The California Cooperative Oceanic Fisheries Investigations (CalCOFI) are a unique partnership of the California Department of Fish and Wildlife, the NOAA Fisheries Service and the Scripps Institution of Oceanography. The organization was formed in 1949 to study the ecological aspects of the collapse of the sardine populations off California. Today its focus has shifted to the study of the marine environment off the coast of California and the management of its living resources. The organization hosts an annual conference, publishes data reports and a scientific journal and maintains a publicly accessible data server (www.calcofi.com).

The Field Program

Station Grid

Since 1949, CalCOFI has organized cruises to measure the physical and chemical properties of the California Current System and census populations of organisms from phytoplankton to avifauna. This is the foremost observational oceanography program in the United States.

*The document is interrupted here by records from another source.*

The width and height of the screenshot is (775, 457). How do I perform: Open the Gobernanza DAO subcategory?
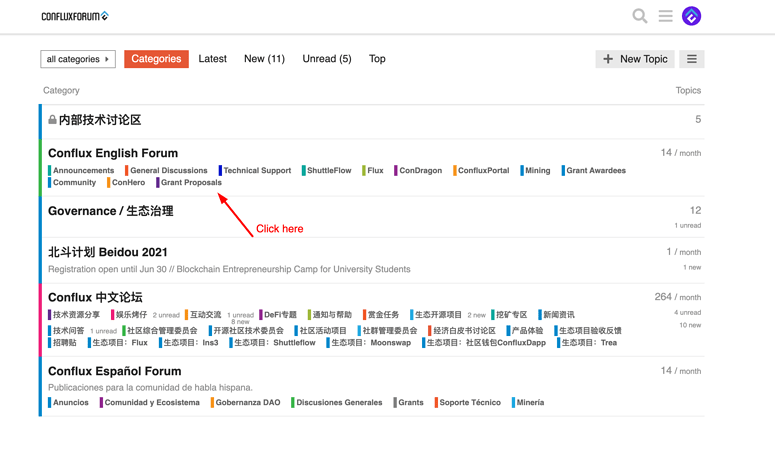coord(248,402)
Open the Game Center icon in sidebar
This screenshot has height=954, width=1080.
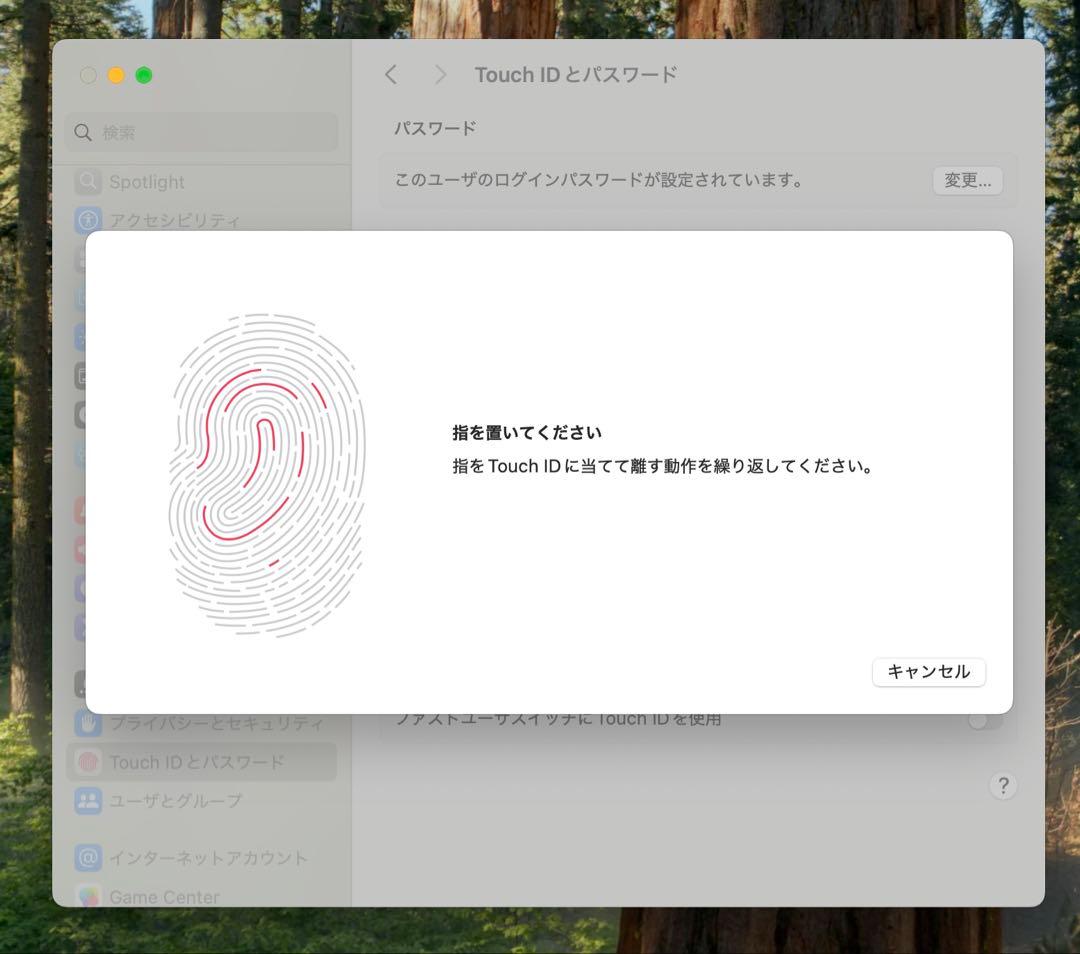click(88, 896)
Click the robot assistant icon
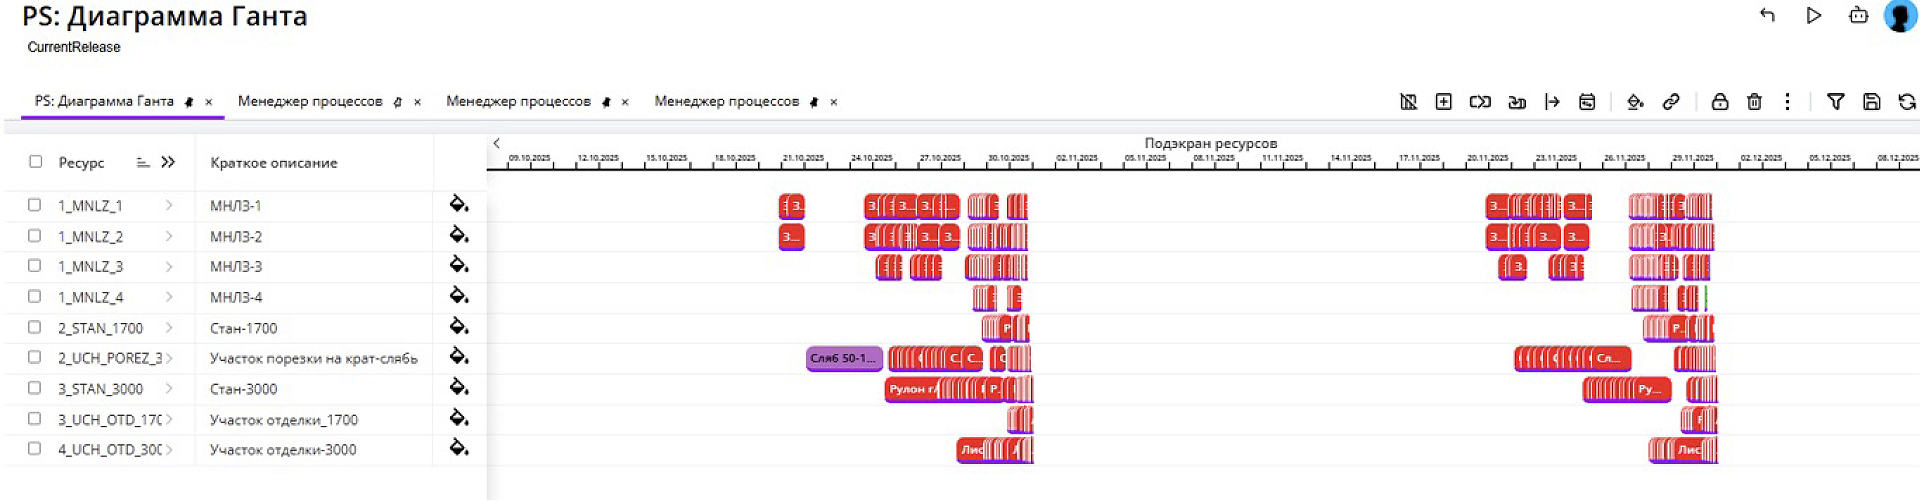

Currently, 18 to 28 day cruises are conducted quarterly - summer & fall cruises are typically 18 days, winter & spring cruises are longer. Scripps and NOAA provide equally in terms of ship time, personnel, and other cruise-related costs. On each cruise a grid of 75 stations off Southern California is occupied. Winter & spring cruise may occupy stations just north of Pt Conception up to Monterey or San Francisco. At each station a suite of physical and chemical measurements are made to characterize the environment and map the distribution and abundance of phytoplankton, zooplankton, fish eggs and larvae.